The Unification view of history grasps history from the two aspects of recreation and restoration and understands its development as a spiral movement that has both aspects, namely, a linear forward movement and a circular movement. In other words, it views history as a spiral movement that has both the forward-moving nature of development toward a goal (realization of the original ideal world of creation) and the circular-movement nature of restoring the lost original ideal world through the law of indemnity by establishing providential figures.

Second, there is the question of determinism and non-determinism. Such views of history as the Greek fatalist view, which holds that history moves inevitably towards a given destiny, and Spengler’s cultural view, were deterministic. The providential view, which holds that history proceeds according to God’s providence, can also be regarded as deterministic. Hegel’s view, which holds that reason, or the world spirit, drives history, and the materialist view, which holds that history inevitably reaches the Communist society according to the development of productive forces, are also deterministic. All these views assert that some super-human power drives history. Under such types of determinism, the human being is no more than a being dragged along by history, and it is impossible to change history through efforts based on people’s free will.

On the other hand, Toynbee advocated non-determinism from his position of the theory of free will. That is, he asserted that the way in which history proceeds is chosen by people’s free will. In Toynbee’s non-deterministic position, however, the future image of history remains ambiguous, and therefore we are left without a sure hope for the future.

In contrast, the Unification view of history takes the position that the goal of history is determined, but that the process of history is not determined because the accomplishment of providential events requires the fulfillment of the human portion of responsibility in addition to God’s portion of responsibility. In other words, the Unification view of history has aspects both of determinism and non-determinism. This theory is called the “theory of responsibility.”
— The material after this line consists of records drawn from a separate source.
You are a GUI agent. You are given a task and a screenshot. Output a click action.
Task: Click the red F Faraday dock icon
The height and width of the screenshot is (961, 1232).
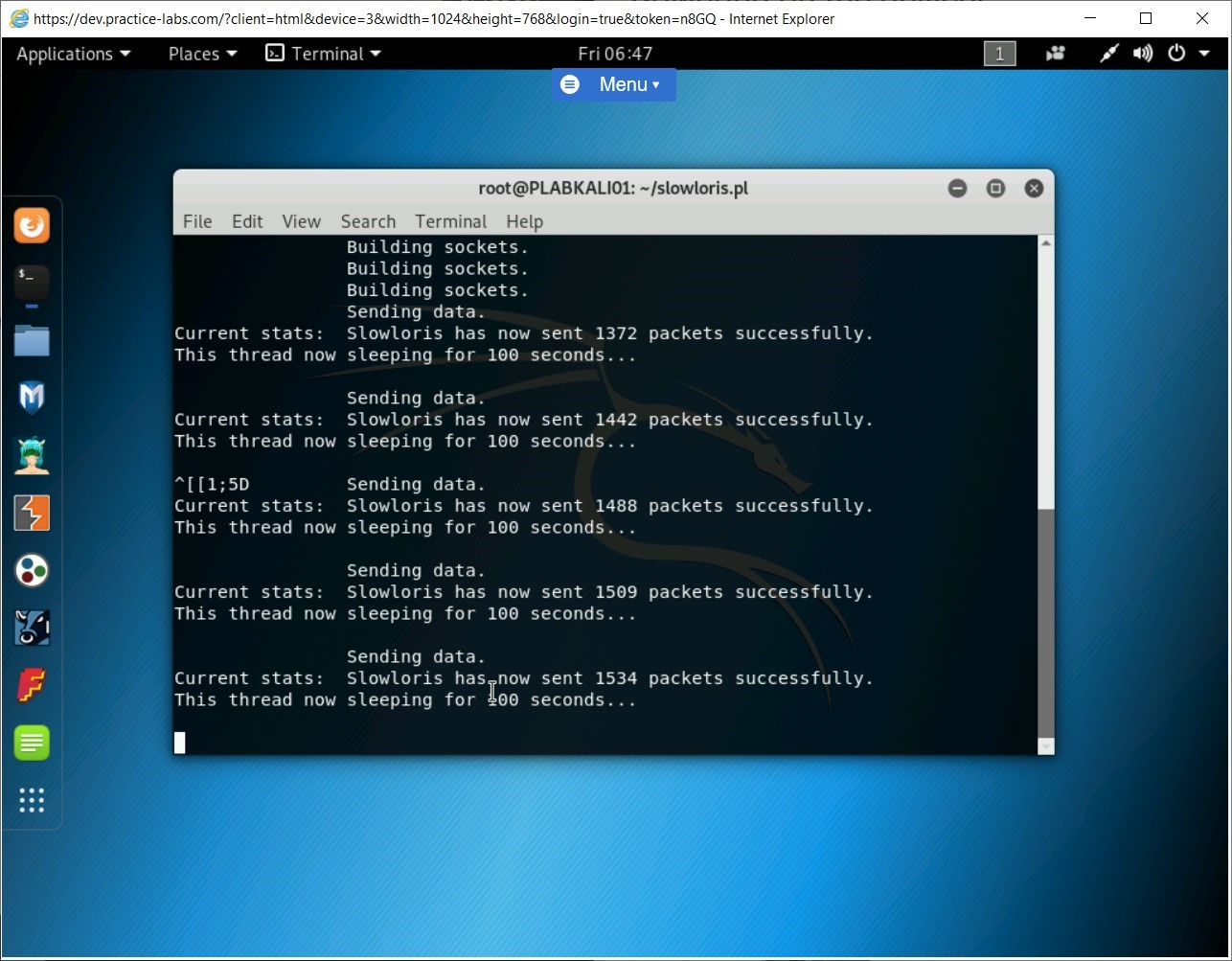click(x=32, y=685)
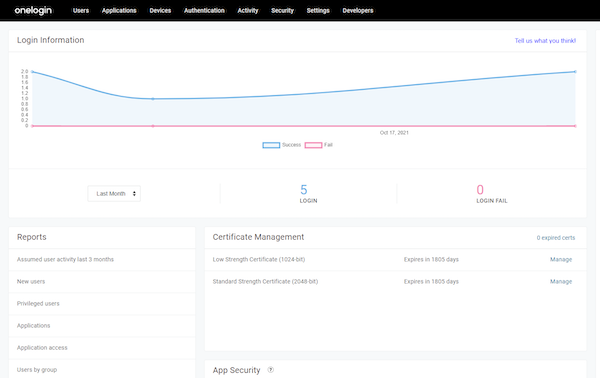This screenshot has width=600, height=378.
Task: Open the Applications menu in top bar
Action: click(x=119, y=11)
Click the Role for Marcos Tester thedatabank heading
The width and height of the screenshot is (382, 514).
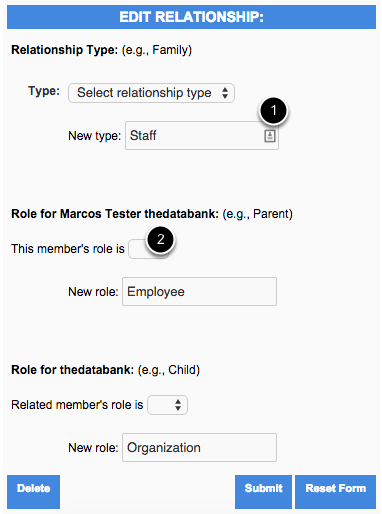click(115, 214)
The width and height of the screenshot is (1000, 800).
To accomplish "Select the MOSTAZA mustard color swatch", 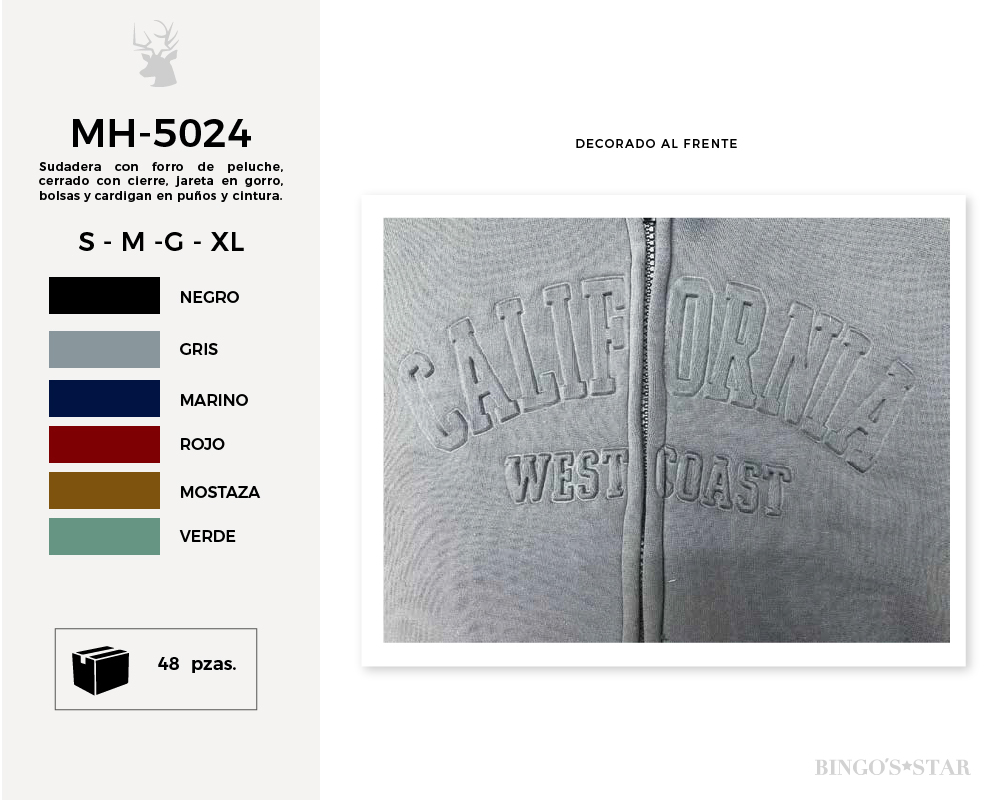I will 105,490.
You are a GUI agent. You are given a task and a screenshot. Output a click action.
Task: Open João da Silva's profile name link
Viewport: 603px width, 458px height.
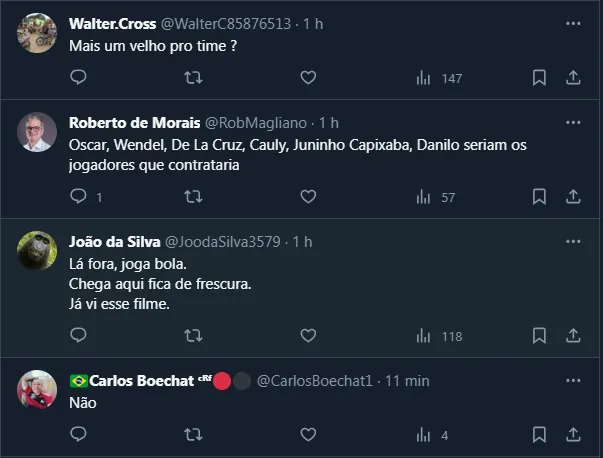(x=113, y=241)
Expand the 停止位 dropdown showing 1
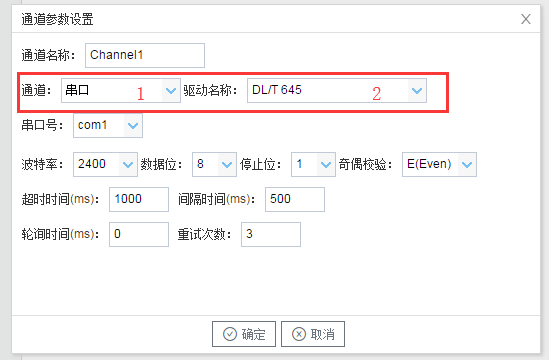 click(313, 164)
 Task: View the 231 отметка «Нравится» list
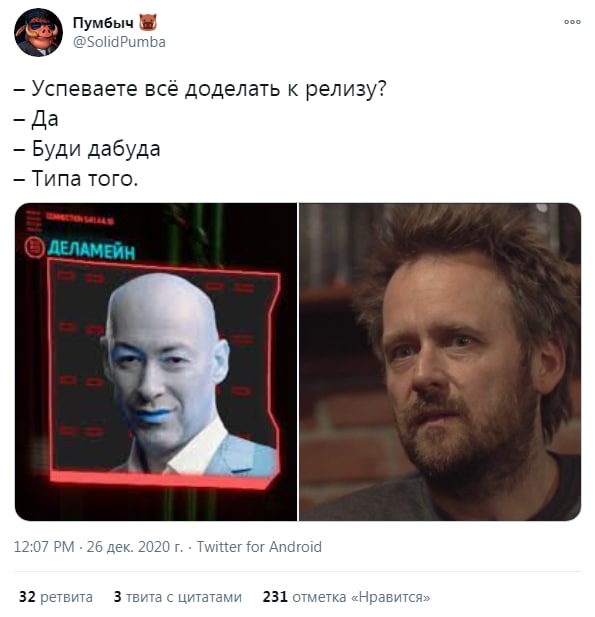[x=346, y=597]
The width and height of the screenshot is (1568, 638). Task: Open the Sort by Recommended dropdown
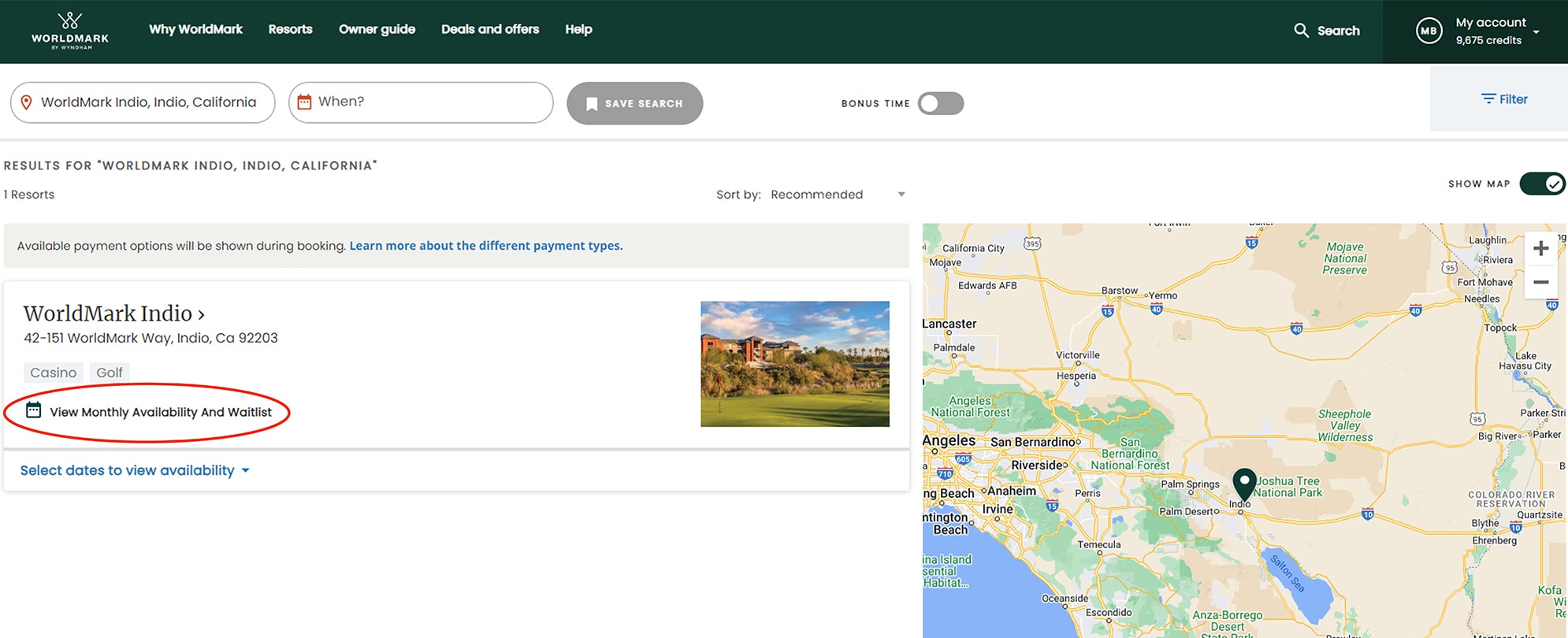pyautogui.click(x=837, y=195)
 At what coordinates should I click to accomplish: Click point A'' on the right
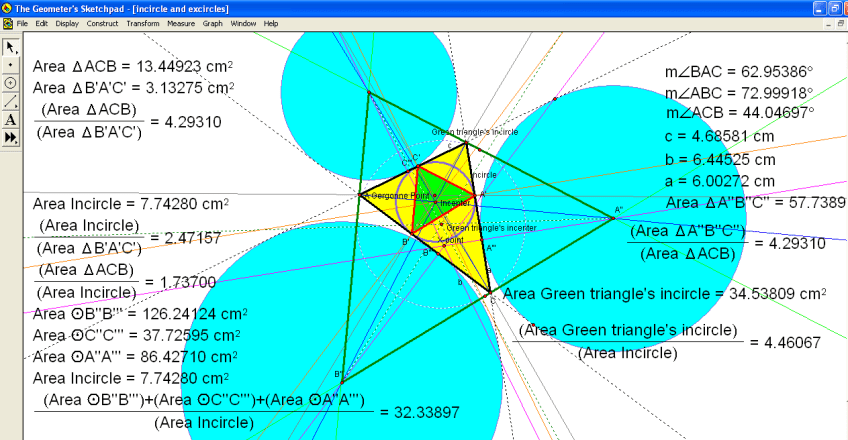612,217
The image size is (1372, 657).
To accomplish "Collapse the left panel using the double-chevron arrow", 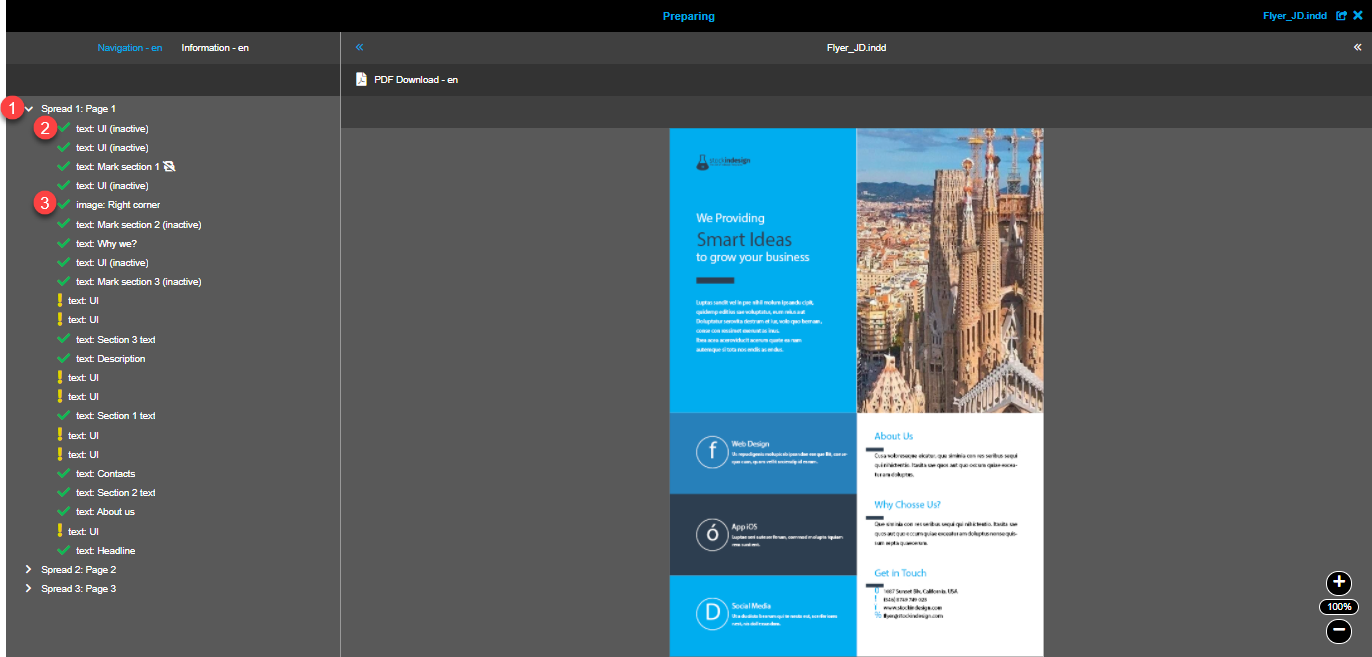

When we compare the traditional views of history with the Unification view of history, we find that the traditional views have each emphasized a portion of the Unification view, and that the Unification view is the most comprehensive, unifying view of history. Also, Toynbee’s view of history is similar in many ways to the Unification view of history. From a providential viewpoint, Toynbee’s view can be regarded as being a preparation for the appearance of the Unification view of history. That is to say, Toynbee’s view had the mission of serving as a bridge linking traditional views of history with the Unification view of history.